On April 30th, the night after he’d hit a walk-off home run to beat the Indians, Ryan Howard got booed at Citizens Bank Park.
It came after a strikeout, his 1,754th as a Phillie. I’m not sure Howard even heard it, since boos have been the white noise accompanying him at home games for, how long now? Five seasons? Certainly since he returned from shredding his Achilles in that final out against the Cardinals in the 2011 NLDS. This is Howard’s last go-around in town, probably his final season in the majors. Two years from now, they’ll hold 10-year reunion for that championship team. We’ll watch Brad Lidge’s slider fall into Chooch’s glove on the scoreboard and scream ourselves hoarse as the graying heroes return. Utley and Rollins and Burrell and Victorino. And Howard. Because by then, we won’t be living through this painful, seemingly eternal decline of an overpaid poor-fielding first baseman who never learned to ignore the low, outside curveball. By then we’ll recognize him among the greatest ever to play for the Phillies – a slugger who averaged 133 RBIs a season over six years. A three-time All Star and five-time top-10 finisher in the MVP voting. We’re just not there yet.

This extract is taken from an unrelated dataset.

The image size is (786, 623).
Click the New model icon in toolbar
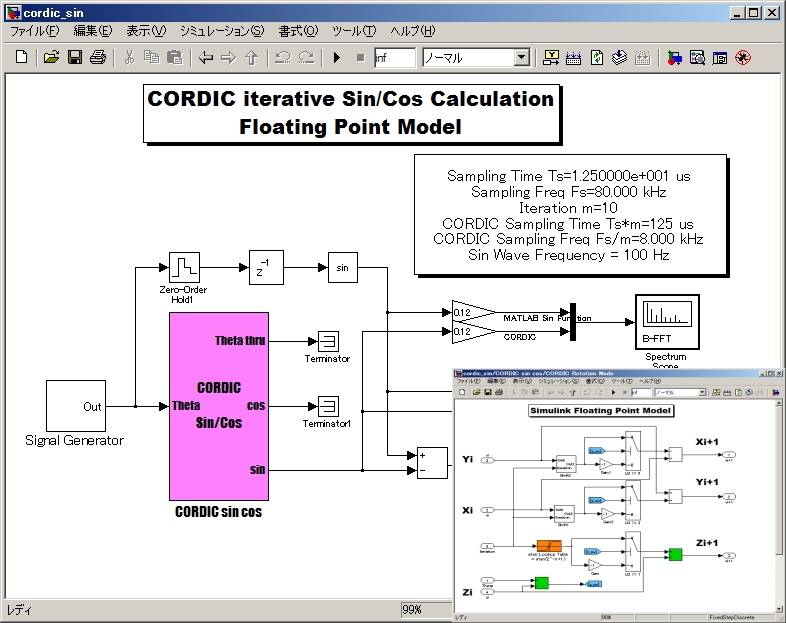tap(22, 57)
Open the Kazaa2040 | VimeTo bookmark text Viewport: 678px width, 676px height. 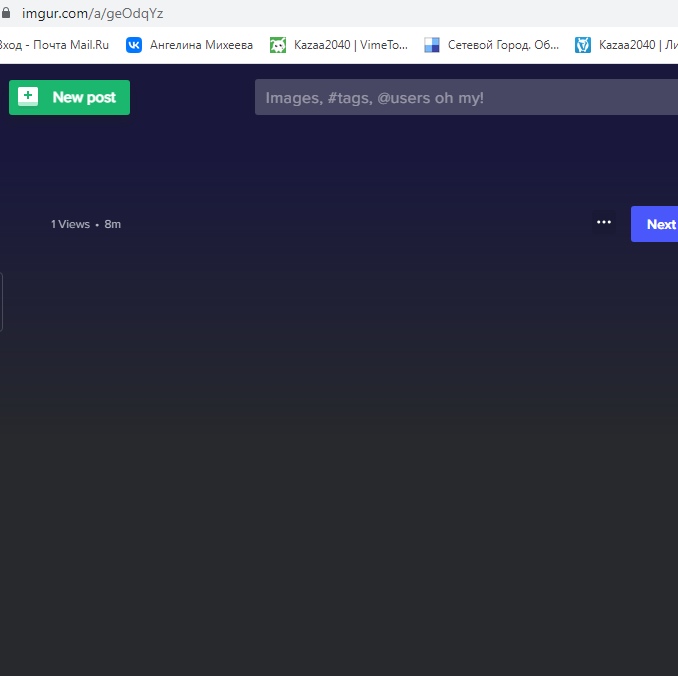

I learned years ago not to tell fans how to react. In 2009, I proposed a three-year ban on booing to honor the Phillies championship. I nearly got heckled off the air. I appreciate that all fans have the right to exercise their lungs as they see fit. I am not here to scold. But maybe we can look at Ryan Howard in a different light. As the clock ticks down, perhaps it’s time to give him the appreciate sendoff that star players get in their final season. Something midway between a Julius Erving God-of-the-Game Tour and a Mike Quick Golf-Bag Goodbye seems appropriate. It would be different if Howard were stealing time from a hungry youngster. But Darren Ruf, now 29, is hitting .167 with zero home runs this season. Prospect Tommy Joseph, finally concussion-free, is pasting the ball in Triple-A, but still struggling to field the position. Yes, Howard is scuffling himself, hitting under the Mendoza Line and crushed by WAR and RAA and any modern statistical metric you can find. He strikes out in one third of his plate appearances. But he still leads this largely powerless team in home runs. He and Maikel Franco are the only long-ball threats. Howard’s bloated salary is now irrelevant to the future of the Phils. The calls to trade him to the AL or just cut him loose are meaningless. And, trust me, he is not preventing the 2016 Phils from reaching the playoffs. Boo if you like, but I’ll cheer Ryan Howard during his closing days – for the 58-homer season and the 2009 NLCS MVP Award and the franchise home run count topped only by Mike Schmidt.
Why not just let the Big Piece play it out in peace?